Tally every line below where "agent" appears, then report the total alone.

Entries shown: Begin

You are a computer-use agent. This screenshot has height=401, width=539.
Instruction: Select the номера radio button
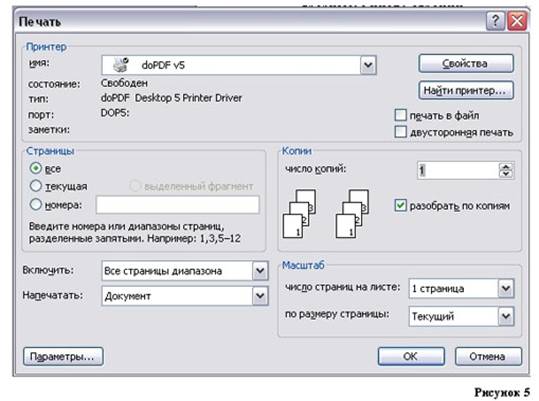click(x=35, y=204)
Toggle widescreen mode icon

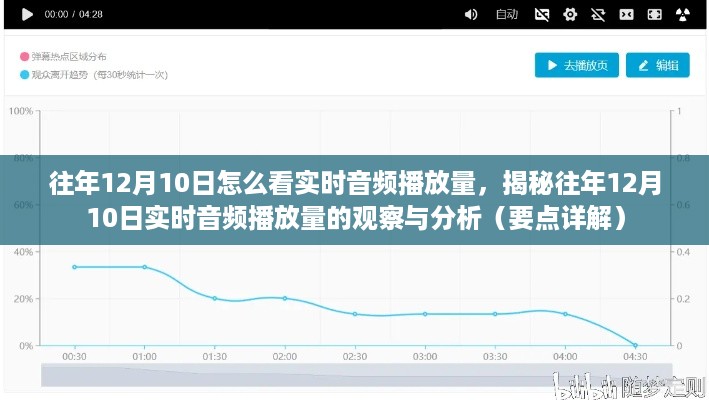point(628,15)
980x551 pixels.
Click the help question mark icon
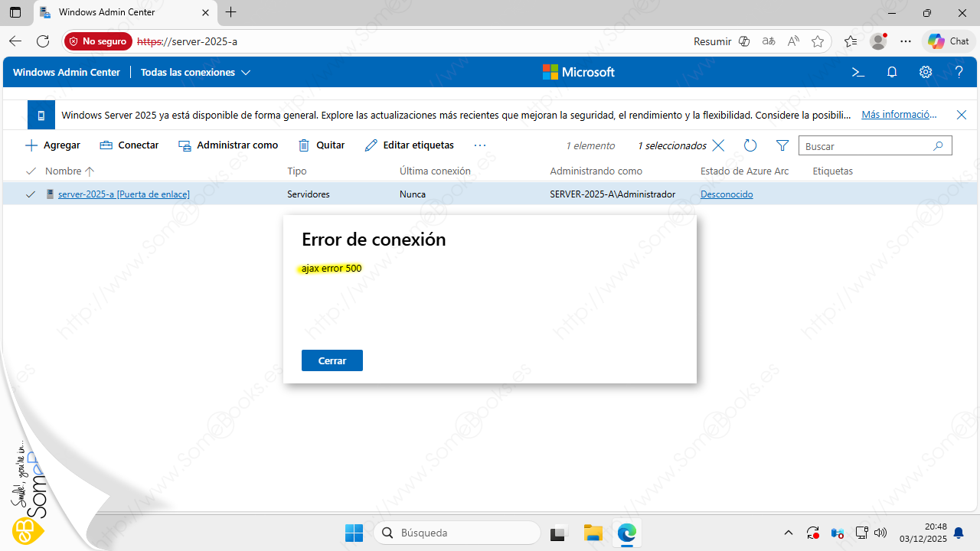point(959,72)
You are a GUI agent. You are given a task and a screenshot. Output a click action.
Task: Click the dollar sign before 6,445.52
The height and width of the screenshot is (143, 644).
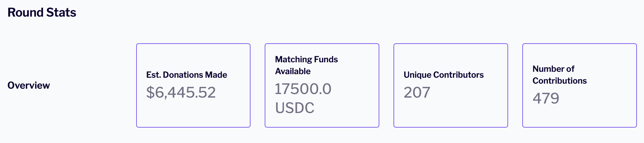(x=150, y=92)

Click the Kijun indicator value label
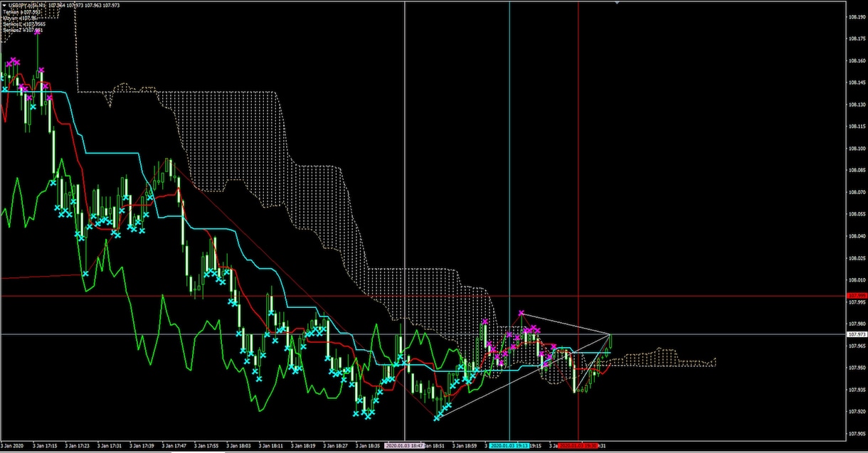click(19, 18)
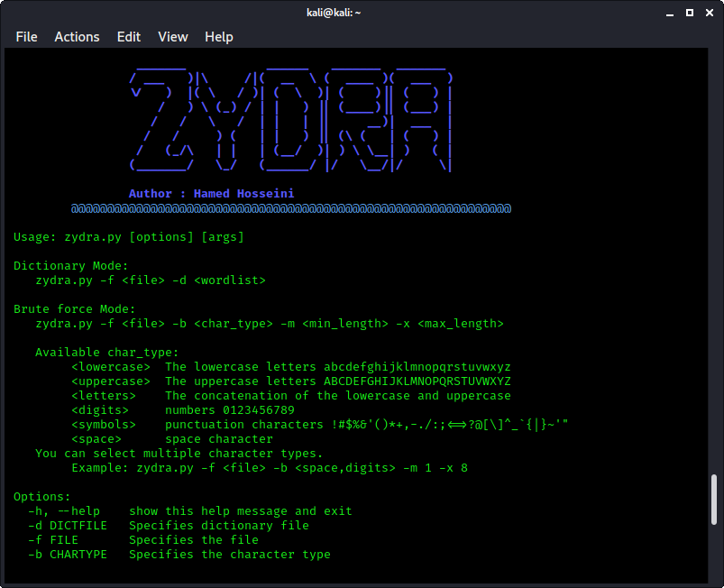
Task: Open the File menu
Action: coord(26,37)
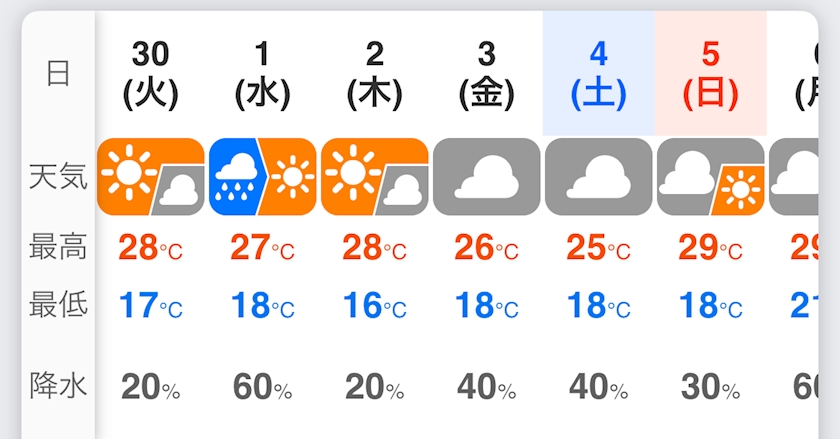Click the 60% precipitation value for the 1st
The height and width of the screenshot is (439, 840).
[x=262, y=386]
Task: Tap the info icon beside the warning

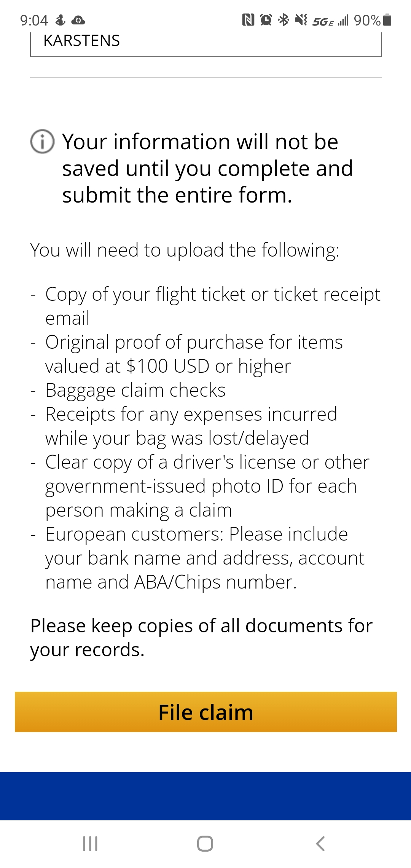Action: pyautogui.click(x=42, y=142)
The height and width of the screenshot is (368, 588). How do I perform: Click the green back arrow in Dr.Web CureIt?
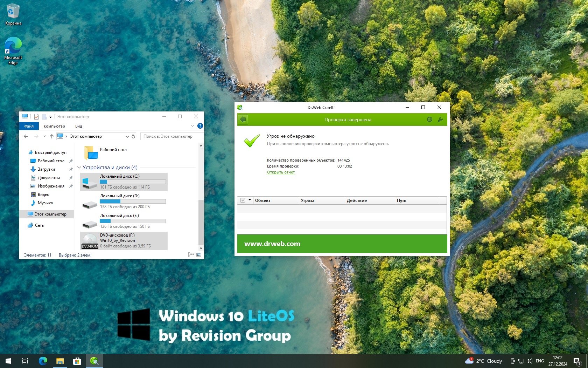click(243, 120)
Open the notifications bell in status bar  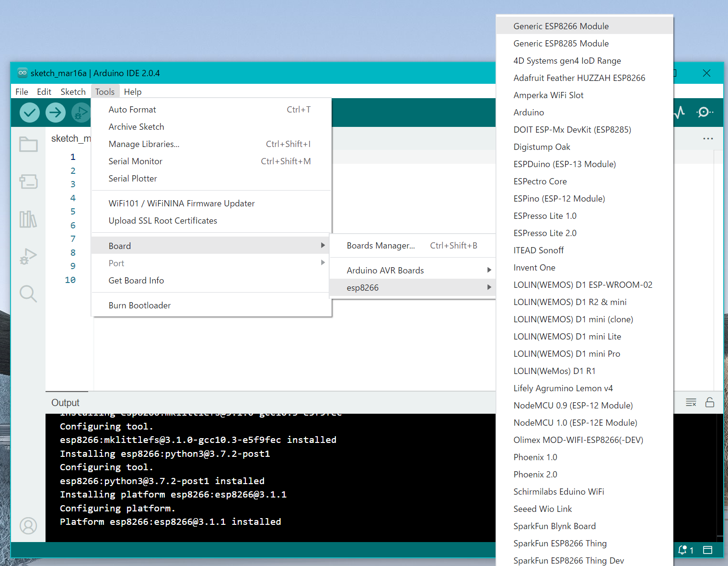pyautogui.click(x=682, y=550)
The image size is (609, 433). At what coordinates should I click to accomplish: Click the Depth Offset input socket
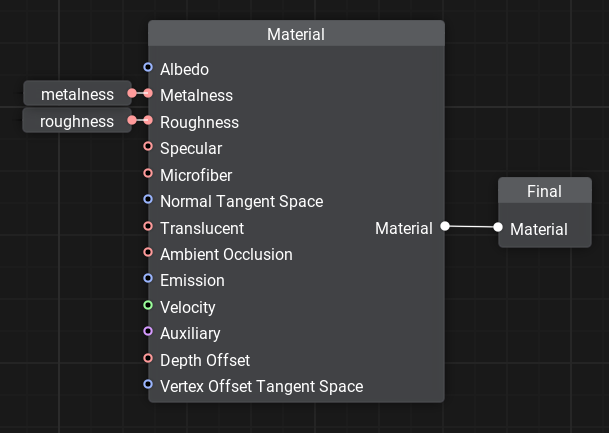tap(148, 359)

Entries shown: End

Exercise result: 2